►

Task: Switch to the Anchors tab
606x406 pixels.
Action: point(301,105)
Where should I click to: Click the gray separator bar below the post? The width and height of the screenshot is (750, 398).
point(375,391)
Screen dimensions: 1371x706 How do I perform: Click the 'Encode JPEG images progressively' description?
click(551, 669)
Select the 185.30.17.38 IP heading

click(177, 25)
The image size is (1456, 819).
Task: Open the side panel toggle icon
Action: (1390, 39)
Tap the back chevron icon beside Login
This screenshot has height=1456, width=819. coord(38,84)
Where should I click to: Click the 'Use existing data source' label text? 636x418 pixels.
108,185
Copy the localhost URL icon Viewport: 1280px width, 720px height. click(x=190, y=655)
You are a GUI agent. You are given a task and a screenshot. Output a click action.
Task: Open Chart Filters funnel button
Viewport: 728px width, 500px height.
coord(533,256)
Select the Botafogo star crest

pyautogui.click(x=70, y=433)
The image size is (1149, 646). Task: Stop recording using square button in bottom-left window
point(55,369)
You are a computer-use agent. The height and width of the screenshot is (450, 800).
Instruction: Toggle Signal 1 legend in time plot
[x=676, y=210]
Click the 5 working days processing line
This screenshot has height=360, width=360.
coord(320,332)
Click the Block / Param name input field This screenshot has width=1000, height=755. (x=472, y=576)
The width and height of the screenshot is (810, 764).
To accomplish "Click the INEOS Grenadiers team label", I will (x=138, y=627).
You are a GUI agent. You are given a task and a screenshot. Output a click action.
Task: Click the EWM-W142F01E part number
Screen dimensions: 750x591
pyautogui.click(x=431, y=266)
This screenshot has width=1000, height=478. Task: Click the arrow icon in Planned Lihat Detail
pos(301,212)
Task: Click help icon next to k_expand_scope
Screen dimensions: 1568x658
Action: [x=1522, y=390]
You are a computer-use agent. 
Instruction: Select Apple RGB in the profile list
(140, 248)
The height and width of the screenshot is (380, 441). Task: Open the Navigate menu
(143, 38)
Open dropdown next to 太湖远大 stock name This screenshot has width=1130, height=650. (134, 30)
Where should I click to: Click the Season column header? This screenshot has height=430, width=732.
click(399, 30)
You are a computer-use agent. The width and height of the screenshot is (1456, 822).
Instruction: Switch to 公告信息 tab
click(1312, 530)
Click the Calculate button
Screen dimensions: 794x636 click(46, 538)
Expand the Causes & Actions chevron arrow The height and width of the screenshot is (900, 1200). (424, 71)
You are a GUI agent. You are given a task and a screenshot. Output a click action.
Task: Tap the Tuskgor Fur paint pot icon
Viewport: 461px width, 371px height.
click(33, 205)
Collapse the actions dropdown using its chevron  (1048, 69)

◄

• What this task involves:
Return each line of the data exactly as it was given.

• Result:
Task: Switch to the Anchors tab
606x406 pixels.
Action: point(301,105)
Where should I click to: Click the gray separator bar below the post? The width and height of the screenshot is (750, 398).
point(375,391)
Screen dimensions: 1371x706 How do I perform: Click the 'Encode JPEG images progressively' description?
click(551, 669)
Select the 185.30.17.38 IP heading

click(177, 25)
The image size is (1456, 819).
Task: Open the side panel toggle icon
Action: (1390, 39)
Tap the back chevron icon beside Login
This screenshot has height=1456, width=819. coord(38,84)
Where should I click to: Click the 'Use existing data source' label text? 636x418 pixels.
108,185
Copy the localhost URL icon Viewport: 1280px width, 720px height. click(x=190, y=655)
You are a GUI agent. You are given a task and a screenshot. Output a click action.
Task: Open Chart Filters funnel button
Viewport: 728px width, 500px height.
coord(533,256)
Select the Botafogo star crest

pyautogui.click(x=70, y=433)
The image size is (1149, 646). Task: Stop recording using square button in bottom-left window
point(55,369)
You are a computer-use agent. The height and width of the screenshot is (450, 800).
Instruction: Toggle Signal 1 legend in time plot
[x=676, y=210]
Click the 5 working days processing line
This screenshot has height=360, width=360.
coord(320,332)
Click the Block / Param name input field This screenshot has width=1000, height=755. (x=472, y=576)
The width and height of the screenshot is (810, 764).
To accomplish "Click the INEOS Grenadiers team label", I will (x=138, y=627).
You are a GUI agent. You are given a task and a screenshot. Output a click action.
Task: Click the EWM-W142F01E part number
Screen dimensions: 750x591
pyautogui.click(x=431, y=266)
This screenshot has width=1000, height=478. Task: Click the arrow icon in Planned Lihat Detail
pos(301,212)
Task: Click help icon next to k_expand_scope
Screen dimensions: 1568x658
Action: [x=1522, y=390]
You are a computer-use agent. 
Instruction: Select Apple RGB in the profile list
(140, 248)
The height and width of the screenshot is (380, 441). Task: Open the Navigate menu
(143, 38)
Open dropdown next to 太湖远大 stock name This screenshot has width=1130, height=650. (134, 30)
Where should I click to: Click the Season column header? This screenshot has height=430, width=732.
click(399, 30)
You are a computer-use agent. The width and height of the screenshot is (1456, 822).
Instruction: Switch to 公告信息 tab
click(1312, 530)
Click the Calculate button
Screen dimensions: 794x636 click(46, 538)
Expand the Causes & Actions chevron arrow The height and width of the screenshot is (900, 1200). (424, 71)
You are a GUI agent. You are given a task and a screenshot. Output a click action.
Task: Tap the Tuskgor Fur paint pot icon
Viewport: 461px width, 371px height.
click(33, 205)
Collapse the actions dropdown using its chevron  (1048, 69)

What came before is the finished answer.